Extrapolating a noisy early signal out to a full year amplifies the noise.

Take Revenue Impact directionally, not literally — especially early in an experiment. It becomes more meaningful once you have enough data for the conversion rate to stabilise. A large positive Revenue Impact alongside a high winning probability and sufficient visitor count is a meaningful signal.

Revenue Impact assumes your current traffic rate and average order value will continue indefinitely. Seasonal variations, product launches, pricing changes, and other factors will all affect the real annualised value. Use Revenue Impact to understand the magnitude of the opportunity, not as an accurate financial forecast.

"Results differ across segments"

Seeing different results for different segments is extremely common and often the most valuable insight from an experiment. Mobile and desktop users almost always behave differently. New visitors and returning visitors respond to changes differently. Premium users and free users have different motivations.

If your overall result is inconclusive but one segment shows a strong positive effect, consider running a follow-up experiment targeted specifically at that segment. Conversely, if one segment shows a negative effect while another shows positive, a one-size-fits-all variant may not be the right approach.

Segment analysis is exploratory — use it to generate hypotheses, not to declare a winner within a subgroup. The experiment was not powered to detect effects within individual segments, so the confidence levels for segment-level results will be lower than for the overall result.

"How do I know when I have enough data?"

A rule of thumb for Bayesian A/B testing: you generally need at least 100 conversions per variation before the results become stable enough to act on. For low-conversion-rate experiments (below 1%), you may need thousands of visitors per variation.

A vs B shows a minimum detectable effectcalculation in the results panel to help you understand how many visitors are needed to reliably detect the effect size you are looking for.

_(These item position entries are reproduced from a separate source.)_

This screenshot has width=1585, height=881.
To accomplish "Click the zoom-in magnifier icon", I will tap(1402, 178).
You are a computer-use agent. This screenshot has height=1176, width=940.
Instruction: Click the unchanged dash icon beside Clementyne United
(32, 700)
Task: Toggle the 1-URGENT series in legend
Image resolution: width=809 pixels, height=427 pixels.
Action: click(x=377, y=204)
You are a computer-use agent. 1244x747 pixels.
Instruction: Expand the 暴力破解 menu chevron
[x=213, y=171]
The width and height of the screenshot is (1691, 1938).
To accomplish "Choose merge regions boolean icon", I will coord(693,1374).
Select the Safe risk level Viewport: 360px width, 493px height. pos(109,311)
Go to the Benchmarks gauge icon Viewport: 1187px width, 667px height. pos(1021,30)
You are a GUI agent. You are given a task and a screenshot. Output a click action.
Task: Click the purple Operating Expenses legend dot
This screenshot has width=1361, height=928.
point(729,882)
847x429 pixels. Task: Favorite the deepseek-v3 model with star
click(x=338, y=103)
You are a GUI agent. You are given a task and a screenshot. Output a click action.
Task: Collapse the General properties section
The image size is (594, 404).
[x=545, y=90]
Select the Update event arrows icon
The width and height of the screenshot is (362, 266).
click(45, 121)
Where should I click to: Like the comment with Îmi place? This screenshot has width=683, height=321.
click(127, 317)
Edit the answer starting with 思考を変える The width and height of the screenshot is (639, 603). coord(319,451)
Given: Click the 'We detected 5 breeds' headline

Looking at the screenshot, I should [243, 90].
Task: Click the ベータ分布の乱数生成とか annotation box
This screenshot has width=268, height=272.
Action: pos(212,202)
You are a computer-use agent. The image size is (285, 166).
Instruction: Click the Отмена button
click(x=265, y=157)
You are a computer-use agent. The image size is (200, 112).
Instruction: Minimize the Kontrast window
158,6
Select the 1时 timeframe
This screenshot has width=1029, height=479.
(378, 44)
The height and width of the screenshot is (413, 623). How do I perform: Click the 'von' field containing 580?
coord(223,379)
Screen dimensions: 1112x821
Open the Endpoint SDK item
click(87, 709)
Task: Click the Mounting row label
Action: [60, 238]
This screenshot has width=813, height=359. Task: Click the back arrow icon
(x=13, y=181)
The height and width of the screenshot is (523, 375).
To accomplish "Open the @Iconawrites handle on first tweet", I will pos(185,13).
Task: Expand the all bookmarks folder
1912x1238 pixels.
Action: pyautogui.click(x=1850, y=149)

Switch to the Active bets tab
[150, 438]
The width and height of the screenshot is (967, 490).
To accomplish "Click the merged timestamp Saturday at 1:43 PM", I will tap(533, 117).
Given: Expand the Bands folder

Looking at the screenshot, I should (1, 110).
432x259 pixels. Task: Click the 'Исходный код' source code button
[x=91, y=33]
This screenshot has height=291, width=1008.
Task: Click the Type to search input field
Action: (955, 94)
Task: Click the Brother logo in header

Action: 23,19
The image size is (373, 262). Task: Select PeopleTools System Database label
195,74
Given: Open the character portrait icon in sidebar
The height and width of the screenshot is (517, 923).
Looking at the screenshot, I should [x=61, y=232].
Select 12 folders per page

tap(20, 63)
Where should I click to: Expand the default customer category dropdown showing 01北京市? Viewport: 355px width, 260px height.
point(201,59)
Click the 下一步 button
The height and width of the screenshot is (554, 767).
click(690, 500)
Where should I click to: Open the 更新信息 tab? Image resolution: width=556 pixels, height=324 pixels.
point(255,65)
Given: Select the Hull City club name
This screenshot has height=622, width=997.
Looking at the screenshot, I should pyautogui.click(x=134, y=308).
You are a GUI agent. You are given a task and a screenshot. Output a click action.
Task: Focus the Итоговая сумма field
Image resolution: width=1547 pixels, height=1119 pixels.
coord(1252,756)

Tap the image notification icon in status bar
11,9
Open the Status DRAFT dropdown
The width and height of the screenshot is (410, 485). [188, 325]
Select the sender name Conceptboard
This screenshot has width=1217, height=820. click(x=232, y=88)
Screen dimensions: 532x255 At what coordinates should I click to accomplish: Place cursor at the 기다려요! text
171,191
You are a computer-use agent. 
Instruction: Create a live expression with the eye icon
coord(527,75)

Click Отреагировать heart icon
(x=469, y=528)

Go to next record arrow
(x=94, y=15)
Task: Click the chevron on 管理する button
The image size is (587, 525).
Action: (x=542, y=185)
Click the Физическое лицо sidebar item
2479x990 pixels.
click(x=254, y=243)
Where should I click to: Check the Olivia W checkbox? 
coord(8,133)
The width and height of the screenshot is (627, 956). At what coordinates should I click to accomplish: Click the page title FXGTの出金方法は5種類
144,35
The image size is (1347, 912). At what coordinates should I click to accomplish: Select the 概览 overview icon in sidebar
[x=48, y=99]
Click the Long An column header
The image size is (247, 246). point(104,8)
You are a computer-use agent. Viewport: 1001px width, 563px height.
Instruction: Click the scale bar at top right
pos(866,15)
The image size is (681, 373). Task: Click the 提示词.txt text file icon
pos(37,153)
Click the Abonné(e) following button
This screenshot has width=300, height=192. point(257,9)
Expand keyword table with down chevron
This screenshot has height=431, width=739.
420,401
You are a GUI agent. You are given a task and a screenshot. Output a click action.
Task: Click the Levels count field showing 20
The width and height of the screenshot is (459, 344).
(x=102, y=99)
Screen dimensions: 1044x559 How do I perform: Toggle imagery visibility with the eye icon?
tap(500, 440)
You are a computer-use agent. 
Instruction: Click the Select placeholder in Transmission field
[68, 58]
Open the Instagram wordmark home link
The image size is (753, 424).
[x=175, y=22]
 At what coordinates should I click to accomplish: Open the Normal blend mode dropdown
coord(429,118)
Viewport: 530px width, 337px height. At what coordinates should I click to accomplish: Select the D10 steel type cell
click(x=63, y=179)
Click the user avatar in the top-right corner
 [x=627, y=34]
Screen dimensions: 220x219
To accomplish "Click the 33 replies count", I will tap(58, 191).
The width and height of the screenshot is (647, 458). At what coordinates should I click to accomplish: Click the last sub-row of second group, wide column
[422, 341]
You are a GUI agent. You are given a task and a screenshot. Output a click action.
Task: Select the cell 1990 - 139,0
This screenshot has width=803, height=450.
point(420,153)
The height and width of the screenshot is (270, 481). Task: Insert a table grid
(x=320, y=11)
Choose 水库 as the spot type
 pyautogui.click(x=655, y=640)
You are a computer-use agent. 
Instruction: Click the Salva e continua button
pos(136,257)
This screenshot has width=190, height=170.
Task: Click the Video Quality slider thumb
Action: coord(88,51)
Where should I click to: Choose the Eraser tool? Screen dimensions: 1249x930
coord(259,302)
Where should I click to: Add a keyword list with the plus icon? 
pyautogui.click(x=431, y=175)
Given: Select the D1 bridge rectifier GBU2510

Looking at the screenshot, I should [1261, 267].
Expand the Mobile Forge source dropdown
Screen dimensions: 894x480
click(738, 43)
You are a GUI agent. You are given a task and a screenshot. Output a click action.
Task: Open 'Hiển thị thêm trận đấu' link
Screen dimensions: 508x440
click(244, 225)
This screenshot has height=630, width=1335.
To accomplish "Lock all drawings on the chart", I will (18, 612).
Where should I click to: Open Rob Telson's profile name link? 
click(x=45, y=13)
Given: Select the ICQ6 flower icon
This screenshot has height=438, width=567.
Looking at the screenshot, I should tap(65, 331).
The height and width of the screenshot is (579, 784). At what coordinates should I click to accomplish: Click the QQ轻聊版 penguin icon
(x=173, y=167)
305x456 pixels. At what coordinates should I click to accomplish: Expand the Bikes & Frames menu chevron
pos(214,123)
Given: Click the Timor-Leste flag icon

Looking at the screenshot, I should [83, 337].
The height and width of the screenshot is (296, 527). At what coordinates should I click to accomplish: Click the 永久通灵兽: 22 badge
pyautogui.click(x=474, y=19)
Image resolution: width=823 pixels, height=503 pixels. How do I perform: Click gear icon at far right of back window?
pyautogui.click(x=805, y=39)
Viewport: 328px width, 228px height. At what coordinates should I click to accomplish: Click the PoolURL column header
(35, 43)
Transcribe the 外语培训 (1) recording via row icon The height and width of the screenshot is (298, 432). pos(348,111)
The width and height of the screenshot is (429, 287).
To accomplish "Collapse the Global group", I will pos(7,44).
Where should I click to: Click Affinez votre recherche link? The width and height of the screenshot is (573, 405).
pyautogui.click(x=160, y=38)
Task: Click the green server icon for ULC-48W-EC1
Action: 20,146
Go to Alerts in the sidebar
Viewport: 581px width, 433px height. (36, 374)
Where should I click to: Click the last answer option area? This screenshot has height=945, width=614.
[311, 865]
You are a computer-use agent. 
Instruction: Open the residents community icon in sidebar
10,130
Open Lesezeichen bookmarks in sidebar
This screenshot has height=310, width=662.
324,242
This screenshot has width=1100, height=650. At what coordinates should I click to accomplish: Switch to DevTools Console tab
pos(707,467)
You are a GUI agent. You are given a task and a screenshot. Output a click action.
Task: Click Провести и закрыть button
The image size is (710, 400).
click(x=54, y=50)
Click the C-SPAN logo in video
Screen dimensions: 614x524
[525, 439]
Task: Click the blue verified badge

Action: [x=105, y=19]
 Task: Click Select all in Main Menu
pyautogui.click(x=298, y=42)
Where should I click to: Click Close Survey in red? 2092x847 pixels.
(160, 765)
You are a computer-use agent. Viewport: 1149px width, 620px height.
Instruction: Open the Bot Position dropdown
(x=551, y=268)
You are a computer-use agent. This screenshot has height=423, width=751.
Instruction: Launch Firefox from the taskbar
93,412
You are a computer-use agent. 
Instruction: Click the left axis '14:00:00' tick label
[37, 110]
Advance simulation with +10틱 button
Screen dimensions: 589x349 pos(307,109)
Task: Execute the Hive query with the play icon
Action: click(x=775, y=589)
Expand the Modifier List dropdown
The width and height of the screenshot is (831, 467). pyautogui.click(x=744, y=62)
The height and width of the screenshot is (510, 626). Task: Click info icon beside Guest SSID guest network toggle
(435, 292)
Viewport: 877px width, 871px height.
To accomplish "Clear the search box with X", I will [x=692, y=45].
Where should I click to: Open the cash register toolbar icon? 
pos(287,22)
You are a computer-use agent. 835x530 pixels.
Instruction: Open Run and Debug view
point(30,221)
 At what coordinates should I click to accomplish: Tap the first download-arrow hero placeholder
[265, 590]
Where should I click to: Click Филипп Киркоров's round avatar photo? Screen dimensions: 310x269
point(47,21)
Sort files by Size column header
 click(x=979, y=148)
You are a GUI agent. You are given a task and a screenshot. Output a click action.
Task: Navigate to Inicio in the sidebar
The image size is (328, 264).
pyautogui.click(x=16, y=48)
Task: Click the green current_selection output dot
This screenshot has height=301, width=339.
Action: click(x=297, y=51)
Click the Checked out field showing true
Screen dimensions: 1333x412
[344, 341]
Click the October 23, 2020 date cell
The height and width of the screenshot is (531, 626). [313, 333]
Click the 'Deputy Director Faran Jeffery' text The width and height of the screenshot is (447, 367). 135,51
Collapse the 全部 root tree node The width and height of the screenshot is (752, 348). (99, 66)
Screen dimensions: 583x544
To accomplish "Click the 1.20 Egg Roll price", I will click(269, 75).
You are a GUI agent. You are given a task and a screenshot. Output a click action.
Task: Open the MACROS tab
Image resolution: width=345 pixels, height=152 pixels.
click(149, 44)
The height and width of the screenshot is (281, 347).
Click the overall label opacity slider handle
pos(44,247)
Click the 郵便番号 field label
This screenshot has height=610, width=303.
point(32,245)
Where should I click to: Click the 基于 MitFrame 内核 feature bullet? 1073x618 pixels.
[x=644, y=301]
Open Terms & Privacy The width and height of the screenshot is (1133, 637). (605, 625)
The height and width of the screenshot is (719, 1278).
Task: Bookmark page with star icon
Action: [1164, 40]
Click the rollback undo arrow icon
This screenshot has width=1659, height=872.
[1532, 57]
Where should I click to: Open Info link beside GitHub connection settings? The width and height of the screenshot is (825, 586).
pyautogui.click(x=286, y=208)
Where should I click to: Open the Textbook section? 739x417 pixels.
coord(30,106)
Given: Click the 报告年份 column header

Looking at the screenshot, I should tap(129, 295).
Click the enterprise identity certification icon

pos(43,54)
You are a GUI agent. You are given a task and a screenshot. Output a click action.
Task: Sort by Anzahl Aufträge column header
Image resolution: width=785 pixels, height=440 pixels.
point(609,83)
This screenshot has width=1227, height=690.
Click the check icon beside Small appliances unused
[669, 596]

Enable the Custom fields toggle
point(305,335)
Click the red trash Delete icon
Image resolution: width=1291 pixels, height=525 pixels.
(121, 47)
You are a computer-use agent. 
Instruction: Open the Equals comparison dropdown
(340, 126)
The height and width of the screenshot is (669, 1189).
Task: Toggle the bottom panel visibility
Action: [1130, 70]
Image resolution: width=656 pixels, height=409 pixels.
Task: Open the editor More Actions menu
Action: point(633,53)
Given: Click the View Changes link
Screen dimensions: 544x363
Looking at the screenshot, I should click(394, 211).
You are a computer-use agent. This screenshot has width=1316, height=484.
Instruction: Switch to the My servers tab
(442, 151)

If you are well past this threshold and the result is still inconclusive, the true effect may be smaller than your minimum detectable effect — meaning the experiment ran long enough and the answer is genuinely "no meaningful difference."

Decide your stopping criterion before the experiment starts — either a target number of visitors, a target number of conversions, or a calendar date. Then stop on that criterion, not because the result happens to look good or bad on any given day.